Interviewée par Fox News, la gestionnaire de l’équipe de France de beach handball Valérie Nicolas affirme que l’équipe de France a perdu plusieurs joueuses à l’internationale, et ce, spécifiquement à cause du code vestimentaire obligatoire. Selon ses dires, les joueuses se sentent nues et observées. Et avec raison.
Les recherches pointent également en ce sens, les jeunes femmes qui ne sentent pas confortables dans leur uniforme sportif sont plus susceptibles d’abandonner la pratique de leur sport. La preuve que l'impact de ces tenues est global.
Personnellement, c’est comme si on m’obligeait à sortir mes poubelles en sous-vêtements sur une rue passante à l’heure de pointe, ça ne fait aucun sens. Mon exemple est peut-être tiré par les cheveux, mais l’attirail et l’action en tant que telle n'ont aucun lien, ET C’EST ÇA LE POINT. On prive les femmes du plaisir que peut procurer le sport en les réduisant à des objets du male gaze et les femmes n’en peuvent plus de se sentir scruter pour les mauvaises raisons.
Autre question : pourquoi, au football américain, on s'intéresse davantage aux sportives qui jouent en sous-vêtements ultra sexy dans le cadre de la Lingerie Football League (devenue Xtreme Football League) qu’aux athlètes de la Women’s Football Alliance, pas mal habillées de la tête au pieds? Oui, c’est une question rhétorique.
Le double standard est encore une fois difficile à nier ; leurs homologues masculins n’ont pas de ligue nationale spécialement créée pour faire du foot les fesses et le nombril découverts.
Sexy, mais seulement quand c’est les autres qui décident
Et ce n’est pas tout. Il y a également l’athlète paralympique de saut en longueur Olivia Breen qui est actuellement au centre de la controverse. Dans les faits, Breen s’est fait dire par une officielle que son short de compétition était trop révélateur, lui suggérant par la bande de le changer.
Encore une fois, la même question se pose : et si c’était un homme qui avait porté un short « trop révélateur » est-ce qu’il aurait eu droit au même traitement? Breen a partagé sa frustration en tweetant sur l’événement. Elle a d’ailleurs rempli une plainte contre l’officielle en question mentionnant qu’elle aimerait qu’il y ait davantage d’éducation sur les raisons pourquoi une remarque de ce genre est inacceptable.
Se déshabiller ou se rhabiller? On dirait que les femmes sont traitées comme des poupées de chiffon.

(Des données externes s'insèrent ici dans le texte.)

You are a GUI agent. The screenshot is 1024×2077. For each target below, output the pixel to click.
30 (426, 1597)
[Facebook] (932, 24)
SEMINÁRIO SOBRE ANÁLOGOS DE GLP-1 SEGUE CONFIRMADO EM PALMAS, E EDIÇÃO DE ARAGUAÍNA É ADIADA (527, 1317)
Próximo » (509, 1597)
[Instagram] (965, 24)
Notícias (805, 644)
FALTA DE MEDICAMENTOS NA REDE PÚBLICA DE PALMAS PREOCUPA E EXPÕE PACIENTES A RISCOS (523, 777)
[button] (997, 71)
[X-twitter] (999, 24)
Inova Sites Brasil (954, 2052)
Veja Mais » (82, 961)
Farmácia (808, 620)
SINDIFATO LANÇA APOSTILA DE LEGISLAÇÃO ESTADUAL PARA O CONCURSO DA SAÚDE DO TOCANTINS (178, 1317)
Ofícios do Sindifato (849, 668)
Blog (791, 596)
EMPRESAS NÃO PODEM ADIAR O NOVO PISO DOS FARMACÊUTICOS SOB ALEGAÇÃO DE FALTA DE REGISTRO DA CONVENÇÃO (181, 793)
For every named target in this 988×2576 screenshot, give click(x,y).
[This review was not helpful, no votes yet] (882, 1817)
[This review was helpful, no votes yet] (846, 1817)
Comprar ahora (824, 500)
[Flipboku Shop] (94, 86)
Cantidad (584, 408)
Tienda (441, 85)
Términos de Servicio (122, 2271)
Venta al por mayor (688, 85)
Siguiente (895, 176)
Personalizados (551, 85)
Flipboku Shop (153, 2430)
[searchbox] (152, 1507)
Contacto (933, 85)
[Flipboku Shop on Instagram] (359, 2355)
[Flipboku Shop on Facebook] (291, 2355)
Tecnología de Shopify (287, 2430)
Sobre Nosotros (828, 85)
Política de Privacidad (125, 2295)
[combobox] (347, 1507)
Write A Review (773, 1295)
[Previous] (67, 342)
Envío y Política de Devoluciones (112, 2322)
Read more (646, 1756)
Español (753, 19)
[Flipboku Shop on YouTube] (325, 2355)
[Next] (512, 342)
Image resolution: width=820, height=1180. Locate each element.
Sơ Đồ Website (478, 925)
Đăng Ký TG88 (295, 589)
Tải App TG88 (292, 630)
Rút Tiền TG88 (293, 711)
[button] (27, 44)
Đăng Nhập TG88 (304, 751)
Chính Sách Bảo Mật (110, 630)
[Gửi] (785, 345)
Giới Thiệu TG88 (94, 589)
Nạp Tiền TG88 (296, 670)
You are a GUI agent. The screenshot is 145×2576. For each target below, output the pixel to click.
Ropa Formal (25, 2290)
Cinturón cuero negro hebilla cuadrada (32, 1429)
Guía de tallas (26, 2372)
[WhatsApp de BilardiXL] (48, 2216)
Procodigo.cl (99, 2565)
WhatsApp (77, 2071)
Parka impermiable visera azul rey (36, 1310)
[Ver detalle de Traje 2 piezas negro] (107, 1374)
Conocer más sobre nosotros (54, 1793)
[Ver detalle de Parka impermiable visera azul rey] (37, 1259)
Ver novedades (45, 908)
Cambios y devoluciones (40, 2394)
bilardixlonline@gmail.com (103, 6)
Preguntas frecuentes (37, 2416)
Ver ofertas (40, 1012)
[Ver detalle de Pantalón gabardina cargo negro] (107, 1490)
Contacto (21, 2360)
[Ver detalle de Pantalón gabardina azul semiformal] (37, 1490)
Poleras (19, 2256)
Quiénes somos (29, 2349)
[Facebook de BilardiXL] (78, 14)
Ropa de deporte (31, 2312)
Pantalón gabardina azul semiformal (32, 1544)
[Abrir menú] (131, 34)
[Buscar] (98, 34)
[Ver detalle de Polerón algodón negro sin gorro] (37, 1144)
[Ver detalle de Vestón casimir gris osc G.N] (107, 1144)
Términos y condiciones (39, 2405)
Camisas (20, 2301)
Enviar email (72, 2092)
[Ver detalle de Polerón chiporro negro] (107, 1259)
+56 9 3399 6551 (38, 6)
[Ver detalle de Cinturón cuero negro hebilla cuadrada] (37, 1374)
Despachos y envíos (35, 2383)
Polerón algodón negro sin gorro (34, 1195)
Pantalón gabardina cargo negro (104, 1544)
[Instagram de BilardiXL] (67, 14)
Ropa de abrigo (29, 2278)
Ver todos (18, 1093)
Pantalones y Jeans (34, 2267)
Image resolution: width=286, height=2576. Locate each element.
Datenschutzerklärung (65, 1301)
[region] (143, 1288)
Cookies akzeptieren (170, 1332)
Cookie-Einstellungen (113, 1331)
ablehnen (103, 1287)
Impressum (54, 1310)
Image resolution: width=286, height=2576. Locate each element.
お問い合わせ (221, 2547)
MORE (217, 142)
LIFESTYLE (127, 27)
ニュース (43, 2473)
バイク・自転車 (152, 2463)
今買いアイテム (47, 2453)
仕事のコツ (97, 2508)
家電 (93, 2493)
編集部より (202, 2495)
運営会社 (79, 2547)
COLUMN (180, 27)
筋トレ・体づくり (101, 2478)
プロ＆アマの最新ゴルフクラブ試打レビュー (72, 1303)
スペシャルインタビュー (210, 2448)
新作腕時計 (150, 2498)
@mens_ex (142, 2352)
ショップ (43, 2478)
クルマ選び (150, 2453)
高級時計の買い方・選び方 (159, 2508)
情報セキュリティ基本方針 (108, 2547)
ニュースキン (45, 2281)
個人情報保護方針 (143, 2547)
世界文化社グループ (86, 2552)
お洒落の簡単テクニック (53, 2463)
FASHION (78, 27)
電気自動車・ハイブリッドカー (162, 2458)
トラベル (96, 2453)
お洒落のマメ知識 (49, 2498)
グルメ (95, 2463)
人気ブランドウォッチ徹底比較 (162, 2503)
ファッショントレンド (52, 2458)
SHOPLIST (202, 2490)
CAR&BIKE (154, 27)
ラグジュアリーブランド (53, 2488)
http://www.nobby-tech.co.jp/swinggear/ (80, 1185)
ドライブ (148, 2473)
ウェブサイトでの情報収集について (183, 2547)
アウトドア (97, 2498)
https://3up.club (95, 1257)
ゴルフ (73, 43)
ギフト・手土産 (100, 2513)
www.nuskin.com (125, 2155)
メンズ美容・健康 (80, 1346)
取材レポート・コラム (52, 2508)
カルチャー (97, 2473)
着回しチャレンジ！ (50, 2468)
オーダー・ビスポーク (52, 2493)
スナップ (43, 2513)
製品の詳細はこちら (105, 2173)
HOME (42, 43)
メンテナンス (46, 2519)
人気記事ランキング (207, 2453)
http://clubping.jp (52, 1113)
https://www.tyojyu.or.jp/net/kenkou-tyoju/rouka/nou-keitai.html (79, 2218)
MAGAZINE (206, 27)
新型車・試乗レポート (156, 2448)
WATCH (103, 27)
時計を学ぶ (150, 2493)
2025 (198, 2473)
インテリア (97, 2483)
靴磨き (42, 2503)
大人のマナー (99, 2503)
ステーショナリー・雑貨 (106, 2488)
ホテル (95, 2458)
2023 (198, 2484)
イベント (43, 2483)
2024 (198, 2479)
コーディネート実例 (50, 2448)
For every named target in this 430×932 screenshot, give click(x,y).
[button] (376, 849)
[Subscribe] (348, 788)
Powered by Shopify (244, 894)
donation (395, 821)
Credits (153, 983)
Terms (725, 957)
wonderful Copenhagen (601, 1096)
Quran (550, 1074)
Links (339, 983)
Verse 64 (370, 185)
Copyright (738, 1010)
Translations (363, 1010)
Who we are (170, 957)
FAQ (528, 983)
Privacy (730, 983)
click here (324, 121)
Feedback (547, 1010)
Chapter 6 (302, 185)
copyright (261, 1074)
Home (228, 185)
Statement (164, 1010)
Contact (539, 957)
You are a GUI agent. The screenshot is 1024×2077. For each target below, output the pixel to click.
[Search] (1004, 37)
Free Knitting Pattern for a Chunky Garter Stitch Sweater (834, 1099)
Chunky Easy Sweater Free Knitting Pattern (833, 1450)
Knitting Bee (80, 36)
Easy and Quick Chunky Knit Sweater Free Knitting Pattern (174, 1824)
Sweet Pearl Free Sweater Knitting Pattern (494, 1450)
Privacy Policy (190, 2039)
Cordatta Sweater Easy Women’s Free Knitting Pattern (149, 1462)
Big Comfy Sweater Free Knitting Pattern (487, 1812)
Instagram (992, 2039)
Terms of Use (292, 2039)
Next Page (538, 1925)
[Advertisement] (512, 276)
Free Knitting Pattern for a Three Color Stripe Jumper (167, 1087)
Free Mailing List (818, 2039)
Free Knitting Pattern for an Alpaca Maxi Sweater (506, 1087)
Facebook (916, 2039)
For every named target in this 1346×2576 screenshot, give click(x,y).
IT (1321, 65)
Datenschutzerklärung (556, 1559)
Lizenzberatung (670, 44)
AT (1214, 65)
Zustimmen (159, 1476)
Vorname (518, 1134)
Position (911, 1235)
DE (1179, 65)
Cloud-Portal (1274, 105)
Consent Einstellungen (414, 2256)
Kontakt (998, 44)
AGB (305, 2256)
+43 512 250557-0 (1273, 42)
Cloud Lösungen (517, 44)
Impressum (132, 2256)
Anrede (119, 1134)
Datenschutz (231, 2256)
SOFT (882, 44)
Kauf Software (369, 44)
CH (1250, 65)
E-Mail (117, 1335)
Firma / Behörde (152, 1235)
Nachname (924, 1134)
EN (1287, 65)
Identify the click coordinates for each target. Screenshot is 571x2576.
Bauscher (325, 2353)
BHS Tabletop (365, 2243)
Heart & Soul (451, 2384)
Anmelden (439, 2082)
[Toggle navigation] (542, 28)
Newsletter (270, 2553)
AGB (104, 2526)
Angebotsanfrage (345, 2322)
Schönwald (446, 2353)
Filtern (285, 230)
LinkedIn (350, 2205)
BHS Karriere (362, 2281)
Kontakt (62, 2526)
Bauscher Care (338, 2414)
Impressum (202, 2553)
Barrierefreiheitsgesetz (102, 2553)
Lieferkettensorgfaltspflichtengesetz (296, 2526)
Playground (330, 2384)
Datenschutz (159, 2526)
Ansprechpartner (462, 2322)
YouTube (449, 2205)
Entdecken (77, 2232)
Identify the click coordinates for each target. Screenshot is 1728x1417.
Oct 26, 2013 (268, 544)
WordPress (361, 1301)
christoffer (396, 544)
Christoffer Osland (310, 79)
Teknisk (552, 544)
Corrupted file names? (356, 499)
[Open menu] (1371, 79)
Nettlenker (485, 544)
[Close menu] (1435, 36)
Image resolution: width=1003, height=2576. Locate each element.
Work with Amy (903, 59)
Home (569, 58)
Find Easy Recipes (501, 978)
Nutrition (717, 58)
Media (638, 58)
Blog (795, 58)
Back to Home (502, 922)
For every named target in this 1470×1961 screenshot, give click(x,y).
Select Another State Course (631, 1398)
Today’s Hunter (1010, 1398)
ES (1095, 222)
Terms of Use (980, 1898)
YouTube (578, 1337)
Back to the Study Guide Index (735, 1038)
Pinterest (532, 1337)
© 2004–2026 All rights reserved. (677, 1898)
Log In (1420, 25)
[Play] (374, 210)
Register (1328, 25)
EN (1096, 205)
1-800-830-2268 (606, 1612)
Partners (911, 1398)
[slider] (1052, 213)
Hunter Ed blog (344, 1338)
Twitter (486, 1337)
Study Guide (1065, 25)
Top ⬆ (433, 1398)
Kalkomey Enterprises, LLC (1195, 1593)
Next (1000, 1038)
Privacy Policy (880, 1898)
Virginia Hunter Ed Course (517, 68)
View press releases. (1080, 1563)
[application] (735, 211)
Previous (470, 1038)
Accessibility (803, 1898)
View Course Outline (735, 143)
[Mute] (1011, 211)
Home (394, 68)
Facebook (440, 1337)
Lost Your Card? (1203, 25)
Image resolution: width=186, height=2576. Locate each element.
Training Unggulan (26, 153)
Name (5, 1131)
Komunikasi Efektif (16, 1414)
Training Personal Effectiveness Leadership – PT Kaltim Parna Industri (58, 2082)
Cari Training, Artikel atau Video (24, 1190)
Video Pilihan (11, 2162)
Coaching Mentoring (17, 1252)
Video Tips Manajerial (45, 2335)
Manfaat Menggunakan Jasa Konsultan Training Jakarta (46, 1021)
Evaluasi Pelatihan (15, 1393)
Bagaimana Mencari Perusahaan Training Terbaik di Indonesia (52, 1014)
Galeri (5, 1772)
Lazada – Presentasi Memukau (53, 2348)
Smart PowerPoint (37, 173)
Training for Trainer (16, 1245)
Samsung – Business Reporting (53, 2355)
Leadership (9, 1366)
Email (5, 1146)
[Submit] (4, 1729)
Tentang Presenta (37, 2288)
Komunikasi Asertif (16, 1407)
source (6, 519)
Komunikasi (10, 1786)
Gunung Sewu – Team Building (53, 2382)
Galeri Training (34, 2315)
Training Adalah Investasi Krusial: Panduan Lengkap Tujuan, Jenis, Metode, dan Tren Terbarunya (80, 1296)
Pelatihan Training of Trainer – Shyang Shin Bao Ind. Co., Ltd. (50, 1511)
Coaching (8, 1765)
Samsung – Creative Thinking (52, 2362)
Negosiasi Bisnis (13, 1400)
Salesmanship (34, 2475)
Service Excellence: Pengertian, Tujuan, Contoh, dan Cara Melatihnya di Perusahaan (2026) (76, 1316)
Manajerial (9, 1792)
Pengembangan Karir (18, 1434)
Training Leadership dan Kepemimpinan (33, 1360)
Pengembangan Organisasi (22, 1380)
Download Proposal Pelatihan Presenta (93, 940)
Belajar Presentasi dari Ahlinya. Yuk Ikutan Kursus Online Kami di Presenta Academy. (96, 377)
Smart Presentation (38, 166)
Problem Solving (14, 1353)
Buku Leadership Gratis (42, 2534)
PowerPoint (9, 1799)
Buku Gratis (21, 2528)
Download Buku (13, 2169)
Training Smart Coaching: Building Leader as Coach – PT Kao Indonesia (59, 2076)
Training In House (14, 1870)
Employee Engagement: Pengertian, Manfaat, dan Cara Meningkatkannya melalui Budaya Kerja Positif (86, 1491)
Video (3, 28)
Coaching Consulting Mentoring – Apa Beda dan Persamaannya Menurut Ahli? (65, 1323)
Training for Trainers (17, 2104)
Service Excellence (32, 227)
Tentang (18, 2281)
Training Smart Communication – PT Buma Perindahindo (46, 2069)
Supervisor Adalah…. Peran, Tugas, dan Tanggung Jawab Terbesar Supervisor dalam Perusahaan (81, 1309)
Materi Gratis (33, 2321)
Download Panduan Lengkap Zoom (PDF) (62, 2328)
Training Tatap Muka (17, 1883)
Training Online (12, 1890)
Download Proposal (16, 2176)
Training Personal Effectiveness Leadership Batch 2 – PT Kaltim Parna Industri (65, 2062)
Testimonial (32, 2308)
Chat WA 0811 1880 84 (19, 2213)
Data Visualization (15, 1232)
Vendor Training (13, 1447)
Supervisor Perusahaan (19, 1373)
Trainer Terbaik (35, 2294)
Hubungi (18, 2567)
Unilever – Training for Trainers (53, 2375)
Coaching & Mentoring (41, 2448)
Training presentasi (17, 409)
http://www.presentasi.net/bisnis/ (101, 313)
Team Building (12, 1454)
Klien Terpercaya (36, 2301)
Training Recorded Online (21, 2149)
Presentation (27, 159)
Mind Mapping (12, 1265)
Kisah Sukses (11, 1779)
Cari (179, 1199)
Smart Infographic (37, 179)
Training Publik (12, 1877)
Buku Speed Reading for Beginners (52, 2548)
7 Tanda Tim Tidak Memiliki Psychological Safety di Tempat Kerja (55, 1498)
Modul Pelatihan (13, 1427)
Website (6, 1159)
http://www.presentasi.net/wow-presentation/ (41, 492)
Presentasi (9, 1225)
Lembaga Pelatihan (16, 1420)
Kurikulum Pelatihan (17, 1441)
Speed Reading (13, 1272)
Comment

Je crois que le message est clair : le confort et les désirs des athlètes devraient primer sur tout ; sur la féminité qu’on leur demande de performer, sur l’attention médiatique, sur l’appréciation du spectacle, etc.
En 2004, le président de la FIFA Sepp Blatter disait : « les femmes devraient avoir des shorts plus serrés pour créer une esthétique plus féminine et ainsi augmenter la popularité du sport ». Et c’est exactement ça l’origine du problème : le male gaze ; le regard masculin hétérosexuel qui domine et oppresse.
Il me semble que c’est faire usage de son gros bon sens que de laisser ces sportives parler d’elles-mêmes ET d’entendre leurs insatisfactions, leurs préoccupations.
Pour conclure, malgré le fait que ces événements me choquent profondément, je suis tout de même optimiste qu’un changement de mentalité est en train de s’opérer sur le long terme. Les réflexions sexistes et les règles archaïques n’ont plus leur place en 2022.